• [What you need to do] Your task is to output all the records below, word for word.

• [Supplied information]
►
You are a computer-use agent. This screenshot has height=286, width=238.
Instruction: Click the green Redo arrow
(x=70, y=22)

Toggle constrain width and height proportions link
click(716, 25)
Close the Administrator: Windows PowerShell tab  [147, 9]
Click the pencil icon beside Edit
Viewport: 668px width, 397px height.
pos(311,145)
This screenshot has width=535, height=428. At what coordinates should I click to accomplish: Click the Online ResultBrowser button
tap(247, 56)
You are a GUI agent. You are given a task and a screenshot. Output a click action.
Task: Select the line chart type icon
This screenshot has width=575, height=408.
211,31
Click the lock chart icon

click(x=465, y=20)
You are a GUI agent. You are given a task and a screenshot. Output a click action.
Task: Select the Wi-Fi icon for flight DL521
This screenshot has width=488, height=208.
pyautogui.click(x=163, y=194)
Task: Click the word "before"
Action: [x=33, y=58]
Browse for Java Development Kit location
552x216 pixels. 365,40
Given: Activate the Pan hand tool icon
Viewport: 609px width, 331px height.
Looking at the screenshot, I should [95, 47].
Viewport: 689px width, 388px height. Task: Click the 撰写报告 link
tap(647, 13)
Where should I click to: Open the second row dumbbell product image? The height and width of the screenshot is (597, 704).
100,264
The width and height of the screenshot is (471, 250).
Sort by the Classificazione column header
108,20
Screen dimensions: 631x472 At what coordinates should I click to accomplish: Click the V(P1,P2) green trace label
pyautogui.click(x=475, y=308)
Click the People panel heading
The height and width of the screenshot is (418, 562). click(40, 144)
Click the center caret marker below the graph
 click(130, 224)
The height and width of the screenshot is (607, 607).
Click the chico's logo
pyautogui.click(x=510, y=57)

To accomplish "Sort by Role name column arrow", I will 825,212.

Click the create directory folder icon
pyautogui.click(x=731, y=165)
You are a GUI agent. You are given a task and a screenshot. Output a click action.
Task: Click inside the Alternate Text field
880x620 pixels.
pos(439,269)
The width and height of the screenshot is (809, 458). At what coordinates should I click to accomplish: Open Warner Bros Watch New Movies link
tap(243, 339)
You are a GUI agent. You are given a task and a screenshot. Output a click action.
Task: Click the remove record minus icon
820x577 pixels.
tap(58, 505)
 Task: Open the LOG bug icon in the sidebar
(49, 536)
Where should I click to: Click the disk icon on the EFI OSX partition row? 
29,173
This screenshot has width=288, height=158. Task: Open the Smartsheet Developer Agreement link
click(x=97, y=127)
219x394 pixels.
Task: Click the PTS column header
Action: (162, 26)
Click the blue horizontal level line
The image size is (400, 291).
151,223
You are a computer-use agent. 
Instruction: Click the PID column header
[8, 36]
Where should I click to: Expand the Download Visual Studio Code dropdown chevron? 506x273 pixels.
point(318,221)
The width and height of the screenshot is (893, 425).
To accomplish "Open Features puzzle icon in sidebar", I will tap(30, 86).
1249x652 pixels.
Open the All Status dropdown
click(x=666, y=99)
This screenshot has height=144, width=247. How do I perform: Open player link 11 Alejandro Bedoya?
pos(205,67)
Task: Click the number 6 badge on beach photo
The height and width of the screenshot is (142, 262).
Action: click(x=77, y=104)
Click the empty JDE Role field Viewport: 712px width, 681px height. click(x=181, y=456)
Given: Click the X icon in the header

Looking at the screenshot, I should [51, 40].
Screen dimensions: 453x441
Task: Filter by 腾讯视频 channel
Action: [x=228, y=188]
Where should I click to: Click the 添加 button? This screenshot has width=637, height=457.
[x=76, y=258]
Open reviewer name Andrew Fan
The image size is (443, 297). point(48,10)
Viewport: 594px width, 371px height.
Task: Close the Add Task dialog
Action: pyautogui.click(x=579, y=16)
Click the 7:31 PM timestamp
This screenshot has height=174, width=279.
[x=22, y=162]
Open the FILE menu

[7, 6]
◄
• [Your solution]
You are a computer-use agent. This screenshot has height=286, width=238.
Instruction: Click the green Redo arrow
(x=70, y=22)

Toggle constrain width and height proportions link
click(716, 25)
Close the Administrator: Windows PowerShell tab  [147, 9]
Click the pencil icon beside Edit
Viewport: 668px width, 397px height.
pos(311,145)
This screenshot has width=535, height=428. At what coordinates should I click to accomplish: Click the Online ResultBrowser button
tap(247, 56)
You are a GUI agent. You are given a task and a screenshot. Output a click action.
Task: Select the line chart type icon
This screenshot has width=575, height=408.
211,31
Click the lock chart icon

click(x=465, y=20)
You are a GUI agent. You are given a task and a screenshot. Output a click action.
Task: Select the Wi-Fi icon for flight DL521
This screenshot has width=488, height=208.
pyautogui.click(x=163, y=194)
Task: Click the word "before"
Action: [x=33, y=58]
Browse for Java Development Kit location
552x216 pixels. 365,40
Given: Activate the Pan hand tool icon
Viewport: 609px width, 331px height.
Looking at the screenshot, I should [95, 47].
Viewport: 689px width, 388px height. Task: Click the 撰写报告 link
tap(647, 13)
Where should I click to: Open the second row dumbbell product image? The height and width of the screenshot is (597, 704).
100,264
The width and height of the screenshot is (471, 250).
Sort by the Classificazione column header
108,20
Screen dimensions: 631x472 At what coordinates should I click to accomplish: Click the V(P1,P2) green trace label
pyautogui.click(x=475, y=308)
Click the People panel heading
The height and width of the screenshot is (418, 562). click(40, 144)
Click the center caret marker below the graph
 click(130, 224)
The height and width of the screenshot is (607, 607).
Click the chico's logo
pyautogui.click(x=510, y=57)

To accomplish "Sort by Role name column arrow", I will 825,212.

Click the create directory folder icon
pyautogui.click(x=731, y=165)
You are a GUI agent. You are given a task and a screenshot. Output a click action.
Task: Click inside the Alternate Text field
880x620 pixels.
pos(439,269)
The width and height of the screenshot is (809, 458). At what coordinates should I click to accomplish: Open Warner Bros Watch New Movies link
tap(243, 339)
You are a GUI agent. You are given a task and a screenshot. Output a click action.
Task: Click the remove record minus icon
820x577 pixels.
tap(58, 505)
 Task: Open the LOG bug icon in the sidebar
(49, 536)
Where should I click to: Click the disk icon on the EFI OSX partition row? 
29,173
This screenshot has width=288, height=158. Task: Open the Smartsheet Developer Agreement link
click(x=97, y=127)
219x394 pixels.
Task: Click the PTS column header
Action: (162, 26)
Click the blue horizontal level line
The image size is (400, 291).
151,223
You are a computer-use agent. 
Instruction: Click the PID column header
[8, 36]
Where should I click to: Expand the Download Visual Studio Code dropdown chevron? 506x273 pixels.
point(318,221)
The width and height of the screenshot is (893, 425).
To accomplish "Open Features puzzle icon in sidebar", I will tap(30, 86).
1249x652 pixels.
Open the All Status dropdown
click(x=666, y=99)
This screenshot has height=144, width=247. How do I perform: Open player link 11 Alejandro Bedoya?
pos(205,67)
Task: Click the number 6 badge on beach photo
The height and width of the screenshot is (142, 262).
Action: click(x=77, y=104)
Click the empty JDE Role field Viewport: 712px width, 681px height. click(x=181, y=456)
Given: Click the X icon in the header

Looking at the screenshot, I should [51, 40].
Screen dimensions: 453x441
Task: Filter by 腾讯视频 channel
Action: [x=228, y=188]
Where should I click to: Click the 添加 button? This screenshot has width=637, height=457.
[x=76, y=258]
Open reviewer name Andrew Fan
The image size is (443, 297). point(48,10)
Viewport: 594px width, 371px height.
Task: Close the Add Task dialog
Action: pyautogui.click(x=579, y=16)
Click the 7:31 PM timestamp
This screenshot has height=174, width=279.
[x=22, y=162]
Open the FILE menu

[7, 6]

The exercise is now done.